Biomaterials can be used in order to aid skin during wound healing. One such example, is using porous membranes with polymer nanoparticles. The scaffold itself is made porous in order for it to resemble the extracellular matrix (ECM) of the body. It is made of polylactic acid (PLA) which is biodegradable, and it is made porous through a thermally induced phase separation technique (TIPS). The scaffold is then functionalized with type I collagen in order to create a more biomimetic environment for cells. The image below shows both a control membrane (A) and a porous membrane (B) (scale bar=100mM).
The nanoparticles were made with polycaprolactone (PCL) which a biodegradable polyester and loaded with indomethacin (IND), an anti-inflammatory drug. The nanoparticles were dispersed into the biomaterial and due to their opposite charges, the nanoparticles remained embedded within the material. The image below shows the nanoparticles within the biomaterial.
In lecture we learned about the biodegradability of materials, as well as the use of nanoparticles for drug delivery. Biodegradability describes the ability of a material to degrade within a living organism. A material can be biodegradable if it is able to be degraded, bioeliminable if it is water soluble and excretable but not degradable, and permanent if it is neither degradable or excretable. Understanding the intended use of a biomaterial is necessary in order to evaluate the biodegradability that is needed. For example, if a material needs to remain in the body for 10 years then it may be necessary to make it permanent whereas a drug delivery material that only needs to remain in the body for a couple of months may need to biodegradable in order to avoid excess surgery to remove it from the body. Nanoparticles tend to be used as vehicles for targeted drug delivery. By using nanoparticles in order to deliver drugs, the release of the drug is able to be controlled and there is also a minimalization to the drug that is lost in circulation.

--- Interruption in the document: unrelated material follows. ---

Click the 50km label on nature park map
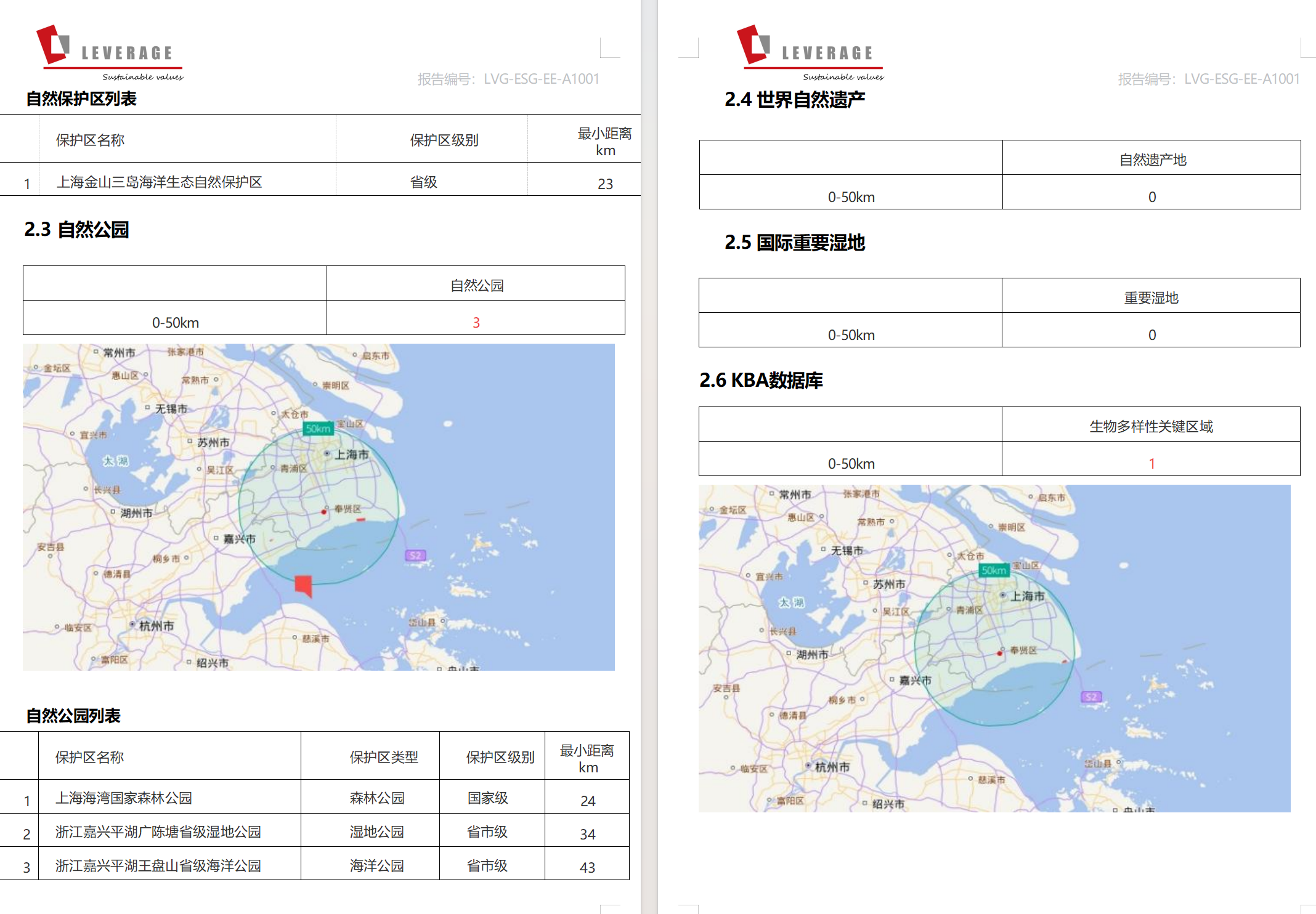1316x914 pixels. tap(318, 429)
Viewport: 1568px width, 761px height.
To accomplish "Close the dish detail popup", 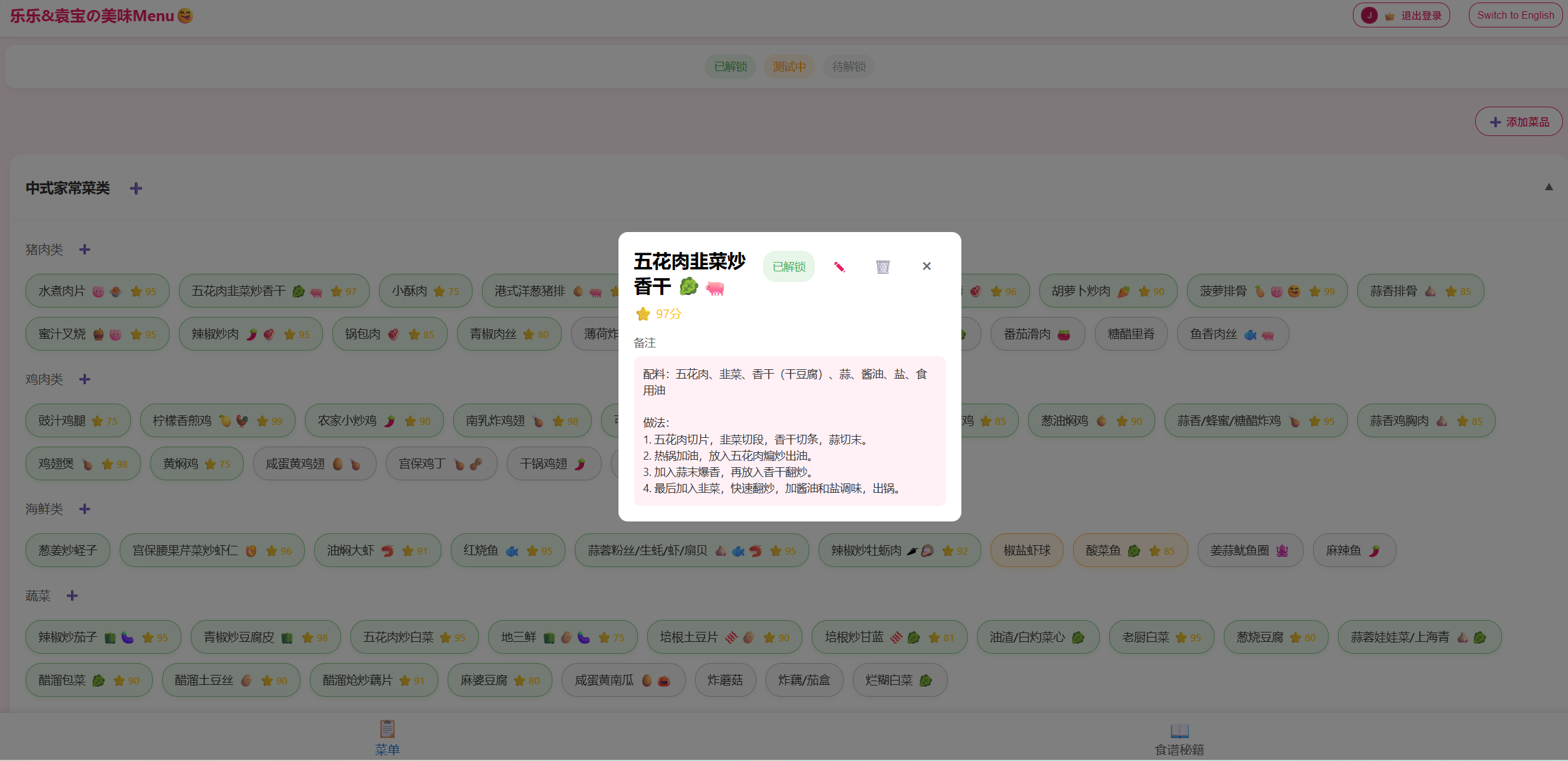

The biomaterial described in the paper is made of a biodegradable material, PLA. This decision was made because the material is meant to be used for wound healing, which indicates that it should not remain in the body for a long time. Additionally, the material is likely to cause a foreign-body reaction which will lead to inflammation at the site of implantation. In order to combat this issue, the material also contained pores so that it resembles ECM and used nanoparticles to deliver anti-inflammatory drugs. In this material, nanoparticles were used as a drug delivery vehicle because they are able to remain within the material and release the drug over time to the targeted site. Since the current “clinical gold-standard” for skin wounds is transplanting autologous tissue, this biomaterial seems to be a step in the right direction as it is design to mimic human tissue and contains drugs to prevent inflammation. However, the paper focused more on the mechanical characteristics of the material than on the actual biological aspects. Therefore, I believe that the material may be improved if more research is done on the drugs that the nanoparticles are loaded with, as well as testing to see if the changing the rate of drug release can improve the success of wound healing at the site.